Dentro de alguns dias o caso terá seu desfecho. Todo o Brasil saberá o que
está escrito na ficha real de Dilma Vana Rousseff guardada no cofre militar
até aqui.
Saberemos finalmente se a presidenta eleita – não diplomada ainda -, no auge dos seus 20 anos, participou ou não de assaltos, sequestros e atentados. Conheceremos também como foi seu comportamento nas masmorras.
Estará tudo lá, escrito, bonitinho, preto no branco, apenas marcado pela
ação do tempo. Com carimbos, assinaturas, rubricas e protocolos. Também
pareceres, fotos, recortes de jornais, talvez. Tudo com as devidas chancelas de Humberto de Alencar Castelo Branco, Arthur da Costa e Silva, Emílio Garrastazu Médici e Ernesto Geisel.

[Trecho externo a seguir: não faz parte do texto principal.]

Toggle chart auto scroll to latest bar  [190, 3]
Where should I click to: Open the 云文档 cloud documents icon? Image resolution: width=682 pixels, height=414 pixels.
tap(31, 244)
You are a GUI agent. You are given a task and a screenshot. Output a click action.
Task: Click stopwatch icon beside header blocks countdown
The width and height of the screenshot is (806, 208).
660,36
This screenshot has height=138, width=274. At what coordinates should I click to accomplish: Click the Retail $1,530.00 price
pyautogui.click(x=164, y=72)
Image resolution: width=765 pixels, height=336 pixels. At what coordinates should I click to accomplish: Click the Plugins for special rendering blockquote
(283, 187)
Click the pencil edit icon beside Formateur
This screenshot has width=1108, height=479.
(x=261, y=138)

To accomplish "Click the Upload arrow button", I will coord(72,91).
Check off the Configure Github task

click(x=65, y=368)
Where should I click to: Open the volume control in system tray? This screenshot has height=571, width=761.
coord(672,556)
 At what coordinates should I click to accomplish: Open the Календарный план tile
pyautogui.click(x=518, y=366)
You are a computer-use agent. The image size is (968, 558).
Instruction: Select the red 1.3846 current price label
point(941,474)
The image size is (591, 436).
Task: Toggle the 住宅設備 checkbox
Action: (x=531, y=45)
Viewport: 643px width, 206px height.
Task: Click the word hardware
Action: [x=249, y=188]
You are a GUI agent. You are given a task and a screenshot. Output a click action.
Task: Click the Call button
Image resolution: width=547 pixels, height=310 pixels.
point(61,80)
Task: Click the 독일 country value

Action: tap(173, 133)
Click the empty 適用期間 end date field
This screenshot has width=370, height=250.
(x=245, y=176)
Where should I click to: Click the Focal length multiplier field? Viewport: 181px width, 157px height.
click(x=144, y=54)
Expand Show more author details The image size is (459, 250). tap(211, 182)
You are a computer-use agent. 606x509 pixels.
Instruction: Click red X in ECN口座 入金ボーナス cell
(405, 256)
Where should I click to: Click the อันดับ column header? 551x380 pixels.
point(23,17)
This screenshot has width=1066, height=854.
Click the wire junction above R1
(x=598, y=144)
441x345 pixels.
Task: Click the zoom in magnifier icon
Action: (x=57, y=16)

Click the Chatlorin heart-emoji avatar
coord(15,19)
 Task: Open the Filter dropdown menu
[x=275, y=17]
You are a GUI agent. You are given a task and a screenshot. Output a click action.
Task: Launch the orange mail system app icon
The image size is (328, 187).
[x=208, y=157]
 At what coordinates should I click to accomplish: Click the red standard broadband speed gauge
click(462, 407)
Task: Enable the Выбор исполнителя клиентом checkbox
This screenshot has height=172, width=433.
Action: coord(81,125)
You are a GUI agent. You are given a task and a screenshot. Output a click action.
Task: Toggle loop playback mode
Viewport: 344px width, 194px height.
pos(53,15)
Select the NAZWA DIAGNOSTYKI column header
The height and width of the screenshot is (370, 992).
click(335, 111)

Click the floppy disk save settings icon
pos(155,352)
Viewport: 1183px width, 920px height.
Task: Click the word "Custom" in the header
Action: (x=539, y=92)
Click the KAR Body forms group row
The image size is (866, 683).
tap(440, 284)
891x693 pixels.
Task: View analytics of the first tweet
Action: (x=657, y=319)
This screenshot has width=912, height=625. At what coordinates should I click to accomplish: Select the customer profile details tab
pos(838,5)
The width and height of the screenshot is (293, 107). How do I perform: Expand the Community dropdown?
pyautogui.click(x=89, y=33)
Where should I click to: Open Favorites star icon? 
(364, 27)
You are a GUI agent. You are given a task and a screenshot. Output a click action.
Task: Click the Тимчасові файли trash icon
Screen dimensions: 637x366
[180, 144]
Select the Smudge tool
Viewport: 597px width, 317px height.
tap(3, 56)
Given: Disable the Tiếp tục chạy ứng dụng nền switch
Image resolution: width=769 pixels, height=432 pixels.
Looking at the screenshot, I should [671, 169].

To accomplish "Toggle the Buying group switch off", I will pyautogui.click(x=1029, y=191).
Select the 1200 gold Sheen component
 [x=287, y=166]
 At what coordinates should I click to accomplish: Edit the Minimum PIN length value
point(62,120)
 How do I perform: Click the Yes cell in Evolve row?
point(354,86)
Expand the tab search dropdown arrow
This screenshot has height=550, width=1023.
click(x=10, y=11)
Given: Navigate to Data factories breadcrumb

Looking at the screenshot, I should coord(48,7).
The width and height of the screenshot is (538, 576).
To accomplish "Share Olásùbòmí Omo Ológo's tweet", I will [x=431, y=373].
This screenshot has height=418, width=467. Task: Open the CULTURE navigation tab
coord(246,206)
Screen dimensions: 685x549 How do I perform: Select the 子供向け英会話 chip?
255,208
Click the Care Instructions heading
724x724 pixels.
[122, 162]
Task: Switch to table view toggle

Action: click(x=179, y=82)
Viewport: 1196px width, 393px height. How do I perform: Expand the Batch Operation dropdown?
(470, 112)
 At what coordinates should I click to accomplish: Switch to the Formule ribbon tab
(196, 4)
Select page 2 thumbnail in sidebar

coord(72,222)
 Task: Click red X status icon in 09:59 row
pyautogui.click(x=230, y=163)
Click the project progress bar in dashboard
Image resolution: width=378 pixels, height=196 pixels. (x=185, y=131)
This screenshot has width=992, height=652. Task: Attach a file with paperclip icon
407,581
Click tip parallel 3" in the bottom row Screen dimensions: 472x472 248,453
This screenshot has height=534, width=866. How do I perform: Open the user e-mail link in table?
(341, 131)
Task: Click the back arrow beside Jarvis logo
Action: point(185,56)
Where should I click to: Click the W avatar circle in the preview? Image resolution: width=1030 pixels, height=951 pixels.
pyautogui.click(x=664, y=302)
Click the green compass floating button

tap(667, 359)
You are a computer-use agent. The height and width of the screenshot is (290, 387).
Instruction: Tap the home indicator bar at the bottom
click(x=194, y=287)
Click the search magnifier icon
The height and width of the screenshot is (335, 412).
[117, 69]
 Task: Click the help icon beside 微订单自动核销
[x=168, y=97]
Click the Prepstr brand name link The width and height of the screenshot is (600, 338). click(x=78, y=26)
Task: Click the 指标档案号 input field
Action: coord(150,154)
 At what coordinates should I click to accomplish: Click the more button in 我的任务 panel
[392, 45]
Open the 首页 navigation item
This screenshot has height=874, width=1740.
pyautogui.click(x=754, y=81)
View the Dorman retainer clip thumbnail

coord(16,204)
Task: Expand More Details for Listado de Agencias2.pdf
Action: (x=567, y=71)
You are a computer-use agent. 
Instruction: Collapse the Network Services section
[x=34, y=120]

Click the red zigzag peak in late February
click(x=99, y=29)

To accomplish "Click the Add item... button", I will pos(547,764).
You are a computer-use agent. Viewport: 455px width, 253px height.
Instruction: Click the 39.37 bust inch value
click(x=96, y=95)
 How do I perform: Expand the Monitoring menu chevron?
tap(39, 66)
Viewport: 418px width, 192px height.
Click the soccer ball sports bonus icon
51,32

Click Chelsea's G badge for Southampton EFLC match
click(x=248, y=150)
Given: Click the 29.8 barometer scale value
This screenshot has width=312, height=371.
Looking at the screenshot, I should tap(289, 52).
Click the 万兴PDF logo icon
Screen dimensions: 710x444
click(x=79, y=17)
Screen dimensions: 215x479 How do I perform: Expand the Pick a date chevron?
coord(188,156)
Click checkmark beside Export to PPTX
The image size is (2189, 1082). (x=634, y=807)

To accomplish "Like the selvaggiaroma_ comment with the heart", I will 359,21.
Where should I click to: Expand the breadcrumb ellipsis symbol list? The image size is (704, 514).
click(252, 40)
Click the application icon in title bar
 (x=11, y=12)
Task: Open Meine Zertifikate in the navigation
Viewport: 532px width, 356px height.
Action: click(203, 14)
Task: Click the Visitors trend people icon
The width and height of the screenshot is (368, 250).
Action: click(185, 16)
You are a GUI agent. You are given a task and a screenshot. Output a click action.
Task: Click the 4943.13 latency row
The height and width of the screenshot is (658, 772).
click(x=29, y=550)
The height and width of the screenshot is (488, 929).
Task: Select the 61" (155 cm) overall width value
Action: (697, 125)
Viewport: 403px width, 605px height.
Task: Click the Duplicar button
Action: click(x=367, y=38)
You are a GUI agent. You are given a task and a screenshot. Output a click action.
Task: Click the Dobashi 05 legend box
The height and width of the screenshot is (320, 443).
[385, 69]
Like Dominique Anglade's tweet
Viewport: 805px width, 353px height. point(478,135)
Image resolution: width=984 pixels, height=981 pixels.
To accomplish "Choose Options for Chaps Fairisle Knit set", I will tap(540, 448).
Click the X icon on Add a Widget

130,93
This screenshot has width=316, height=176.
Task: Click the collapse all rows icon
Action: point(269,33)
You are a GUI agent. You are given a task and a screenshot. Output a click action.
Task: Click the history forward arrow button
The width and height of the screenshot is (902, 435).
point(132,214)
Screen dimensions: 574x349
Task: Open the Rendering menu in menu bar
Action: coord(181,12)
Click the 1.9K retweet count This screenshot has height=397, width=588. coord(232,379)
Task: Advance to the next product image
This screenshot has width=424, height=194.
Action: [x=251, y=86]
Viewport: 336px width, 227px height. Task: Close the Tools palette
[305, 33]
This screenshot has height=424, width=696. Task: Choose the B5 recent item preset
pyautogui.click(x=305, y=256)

Os jornalistas da Folha devorarão avidamente as informações do processo e nos brindarão com um resumo delas. Outros órgãos de imprensa, como já
fizeram no dia de hoje com a decisão do STM, repercutirão tudo.
Aí então, uma parte dos brasileiros dirá: nada me toca, continuo a admirar a coragem que a presidenta tinha aos seus 20 anos. Se ela de fato participou de algum ato violento, seus algozes já a fizeram pagar por isso. Mesmo assim, não reconheço nenhuma credibilidade nos arquivos infectos e nos processos manchados de sangue dos generais que escreveram o pior momento da nossa história. E credibilidade é matéria prima da imprensa.
Porém, haverá quem vá dizer: não avisamos? Vocês elegeram uma terrorista.
O efeito que este debate irá causar ninguém sabe medir. È fato, porém, que a Folha comemora hoje a “vitória de toda a sociedade”. Enquanto ela comemora, muitos arquivos e processos continuam fechados. E torturadores e seus mandantes caminham impunes por nossas ruas. Ou morrem de velhice.
(*) Celso Marcondes é jornalista, editor do site de CartaCapital e diretor de
Planejamento da revista.
Extraído do site www.cartamaior.com.